SAN FRANCISCO — Ready! Set! Hut, hut: This holiday season’s blitz of college football bowl games will feature a reshuffled roster of corporate sponsors spending millions to thrust their names in front of fans watching on television and in the stands.
The bowls haven’t disclosed their asking prices, but sports marketing experts contacted by The Associated Press estimated the annual cost for the top-tier games ranges from $25 million to more than $30 million. That’s up from $16 million to $20 million previously.
The substantial price increase probably prompted sponsors to reassess the value of the bowl affiliations, says Kevin Adler, chief engagement officer for sports marketing specialist Engage Marketing in Chicago.
Twelve of the 33 bowls returning from last year have sold their naming rights to new sponsors, including several that defected from one game to another. Five other bowls are making their debuts during this holiday season, and three of them – the Popeyes Bahamas Bowl, the Raycom Media Camellia Bowl and the Ford Motor Quick Lane Bowl – are kicking off with corporate affiliations.
Evolving sponsors have become part of the college bowl tradition since the games began auctioning off their naming rights several decades ago to help cover their rising costs.
The Holiday Bowl in San Diego has gone through seven sponsors since its 1978 inception.
While some college football fans still lament the commercialization of the sport, bowl directors say the games couldn’t go on without the naming rights fees to supplement the revenue from ticket sales and TV broadcasting rights.
“It’s critical, you can’t survive without a sponsor,” says Gary Cavalli, executive director of the Foster Farms Bowl in Santa Clara, Calif.
After selling its naming rights to two different corporate sponsors during the first 11 years of its existence in San Francisco, Cavalli’s bowl played last year without a business backer – and lost more than $100,000 despite cost-cutting efforts.
The bowl is in better shape after Foster Farms decided that attaching its name to a college bowl would be a good way to sell more chicken wings and other frozen food as the Livingston, Calif., company expands eastward.
“We know that Americans love football, and we know Americans love to eat chicken while they are watching football, so it’s a perfect fit from that perspective,” says Bryan Reese, Foster Farms’ senior vice president of sales, marketing and research and development.
Only four of the 38 bowl games scheduled to be played from Saturday through Jan. 4 weren’t able to sell their naming rights. Two of those, the Hawaii Bowl and the Birmingham Bowl, lost their sponsors from last year. The two others, the Boca Raton Bowl and Miami Beach Bowl, are being played for the first time this year.

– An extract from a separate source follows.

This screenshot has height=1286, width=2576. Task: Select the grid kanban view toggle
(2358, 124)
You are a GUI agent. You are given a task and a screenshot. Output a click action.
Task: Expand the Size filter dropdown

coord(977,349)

This year’s revised line-up of bowl names stems in part from college football’s new system for determining a national champion. Four teams are now selected to compete in playoffs that begin with a semifinal round in two bowl games played on New Year’s Day. The semifinals will be played at the Rose Bowl and Sugar Bowl this season, then rotate among the Cotton Bowl, Orange Bowl, Fiesta Bowl and Peach Bowl.
The added drama of a playoff for the national championship prompted ESPN to pay more for the broadcasting rights to the games, resulting in an increase in the price for the naming rights.
Tostito’s said it ended its 18-year relationship with the Fiesta Bowl after deciding it wanted “to steer its marketing and growth strategies differently.” Without elaborating, Discover Financial traced its decision to stop sponsoring the Orange Bowl to the new playoff system.
Fiesta sold its naming rights to TV maker Vizio, which had previously backed the Rose Bowl, while the Orange Bowl lured Capital One away from the Citrus Bowl. Northwestern Mutual replaced Vizio at the Rose Bowl and Goodyear rolled into the Cotton Bowl after AT&T backed out from its naming rights deal.
With few exceptions, the bowls played before New Year’s typically sell their naming rights for $500,000 to $1 million annually.
“The cost is not exorbitant, so you get a pretty good bang for the buck,” says Jim Andrews, a senior vice president the sponsorship and consulting firm, IEG. “You don’t get blockbuster (TV) audiences, but those who do watch are pretty committed.”
Nevertheless, the money spent on bowl naming rights can turn out to be a waste if the buyer doesn’t have a concrete marketing plan.
“The first time someone in a company says, ‘Hey, we should sponsor a bowl game,’ there should be someone in the room who asks why,” Engage Marketing’s Adler says. “If no one pauses to answer the why question, those deals won’t be long-term.”